FIG. 5 shows the subject working characteristics of a single protein marker ORM1 with areas under the curve (AUC) of 0.818, 0.783, 0.697 for the training set, the test set and the independent validation set, respectively, wherein train represents the training set, test represents the test set and valid represents the independent validation set; true positive rate (sensitivity) indicates a true positive rate (sensitivity), and False postive rate (1-specificity) indicates a false positive rate (1-specificity).
FIG. 6 shows the subject working characteristics of a single protein marker C9 with areas under the curves (AUC) of 0.875, 0.91, 0.81 for the training set, test set and independent validation set, respectively, where train represents the training set, test represents the test set, valid represents the independent validation set; true positive rate (sensitivity) indicates a true positive rate (sensitivity), and False postive rate (1-specificity) indicates a false positive rate (1-specificity).

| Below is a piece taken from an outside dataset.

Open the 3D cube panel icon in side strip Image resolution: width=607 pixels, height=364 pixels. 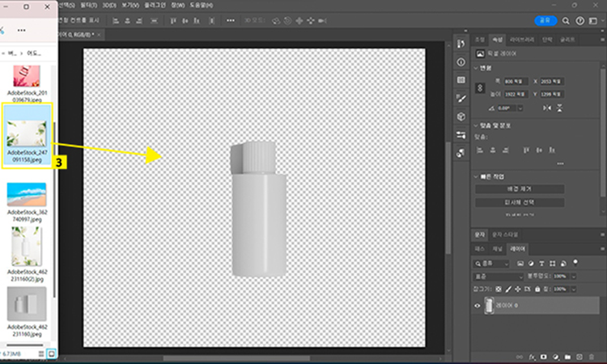click(x=461, y=116)
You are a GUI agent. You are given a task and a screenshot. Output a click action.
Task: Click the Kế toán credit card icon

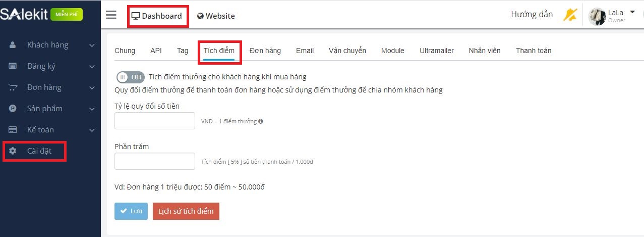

FIG. 7 shows the subject operating characteristics of the single protein marker IGFBP2 with areas under the curve (AUC) of 0.728, 0.738, 0.737 for the training set, test set and independent validation set, respectively, where train represents the training set, test represents the test set, and valid represents the independent validation set; true positive rate (sensitivity) indicates a true positive rate (sensitivity), and False postive rate (1-specificity) indicates a false positive rate (1-specificity).
FIG. 8 shows a subject working profile for 5 protein marker combinations with areas under the profile (AUC) of 0.956, 0.954, 0.893 for the training set, test set and independent validation set, respectively, where train represents the training set, test represents the test set, valid represents the independent validation set; true positive rate (sensitivity) indicates a true positive rate (sensitivity), and False postive rate (1-specificity) indicates a false positive rate (1-specificity).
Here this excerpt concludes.